While he hones his skills on personal projects, Gillham keeps in mind some advice Dusty Johnson gave him years ago.

“Dusty said to concentrate on making three things really well, and that’s how you’ll get faster,” he said.

So, for now, Gillham is happy to make belts, some home and office products, and even the occasional saddle for friends and family. He worked with his mentor Johnson, with whom he’s formed a lasting friendship, on a pair of 1950s matinee-style holsters that would make Roy Rogers envious; he displays them, complete with movie-prop revolvers and chrome-plated bullets, in his home. One of Nita’s favorite pieces is a leather folio cover she used when she was in an administrative position.

“Whenever things got really stressful, I could rub the cover and know that somebody loved me,” she said with a smile.

But for a leather worker, Richard said, a saddle is the ultimate leather project. His latest masterpiece is a spectacular saddle for his son Roy, which Roy helped him make. The project was truly labor of love and father and son both say it was one of the best times they’ve had.
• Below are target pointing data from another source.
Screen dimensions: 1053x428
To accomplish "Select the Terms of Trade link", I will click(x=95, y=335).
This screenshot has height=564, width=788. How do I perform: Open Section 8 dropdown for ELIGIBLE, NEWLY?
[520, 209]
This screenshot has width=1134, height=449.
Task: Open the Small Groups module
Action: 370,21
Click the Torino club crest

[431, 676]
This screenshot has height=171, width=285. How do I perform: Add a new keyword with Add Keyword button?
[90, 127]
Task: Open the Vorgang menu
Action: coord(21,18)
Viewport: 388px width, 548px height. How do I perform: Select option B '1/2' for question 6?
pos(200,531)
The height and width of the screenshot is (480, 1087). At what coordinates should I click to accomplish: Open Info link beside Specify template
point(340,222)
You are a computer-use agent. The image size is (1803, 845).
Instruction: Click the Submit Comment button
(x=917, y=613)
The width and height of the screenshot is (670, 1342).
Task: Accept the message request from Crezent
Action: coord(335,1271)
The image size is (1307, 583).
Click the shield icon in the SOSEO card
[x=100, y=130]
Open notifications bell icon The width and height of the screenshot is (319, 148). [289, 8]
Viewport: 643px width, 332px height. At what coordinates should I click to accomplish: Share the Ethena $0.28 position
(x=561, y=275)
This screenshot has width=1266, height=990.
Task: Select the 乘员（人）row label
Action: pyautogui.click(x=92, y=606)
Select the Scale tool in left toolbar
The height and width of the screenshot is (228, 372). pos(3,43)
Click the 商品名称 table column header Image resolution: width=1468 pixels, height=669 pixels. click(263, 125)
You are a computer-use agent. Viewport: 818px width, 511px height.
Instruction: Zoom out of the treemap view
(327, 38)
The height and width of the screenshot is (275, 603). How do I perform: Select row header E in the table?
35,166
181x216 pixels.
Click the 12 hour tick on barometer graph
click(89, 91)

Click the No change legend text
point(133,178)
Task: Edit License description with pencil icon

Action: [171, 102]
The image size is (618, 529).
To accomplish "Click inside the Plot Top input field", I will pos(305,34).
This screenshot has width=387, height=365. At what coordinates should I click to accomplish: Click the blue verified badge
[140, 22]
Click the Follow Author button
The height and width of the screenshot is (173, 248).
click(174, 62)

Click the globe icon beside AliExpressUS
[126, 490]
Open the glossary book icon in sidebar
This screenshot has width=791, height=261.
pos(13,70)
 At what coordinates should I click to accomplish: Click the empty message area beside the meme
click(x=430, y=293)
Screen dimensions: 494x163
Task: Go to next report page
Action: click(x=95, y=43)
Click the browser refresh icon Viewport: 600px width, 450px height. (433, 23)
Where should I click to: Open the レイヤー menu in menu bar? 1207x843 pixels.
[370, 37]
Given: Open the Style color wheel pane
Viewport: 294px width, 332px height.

“There’s something really satisfying about working with your son on a project and watching him use skills you’ve taught him,” Richard Gillham said. “And Roy is really proud of that saddle.”

While Roy doesn’t use the saddle in his daily work – Nita has called the saddle a “museum-quality piece” – he isn’t afraid to use it on special occasions. When Ken McNabb, one of the top horse trainers in the country, offered Roy and some friends a one-day workshop on horse training last fall, the saddle was prominently featured in the arena.

Richard still toys with the idea of someday, after he’s retired from ranching, putting the web site back up and making a go of the saddle making business. The leather goods market, he said, is more in the area of notebooks and briefcases.

“I’d have to cater to people who can afford one-of-a-kind saddles, sort of the elite crowd,” he said. “People don’t ride horses as much as they used to, and if you ride a horse for work, do you really need a saddle that expensive?”

His wife takes a more philosophical view of things.

“Whether you make it a business or not, you have a better perspective of yourself and what you can do,” she said. “You’ll always have that.”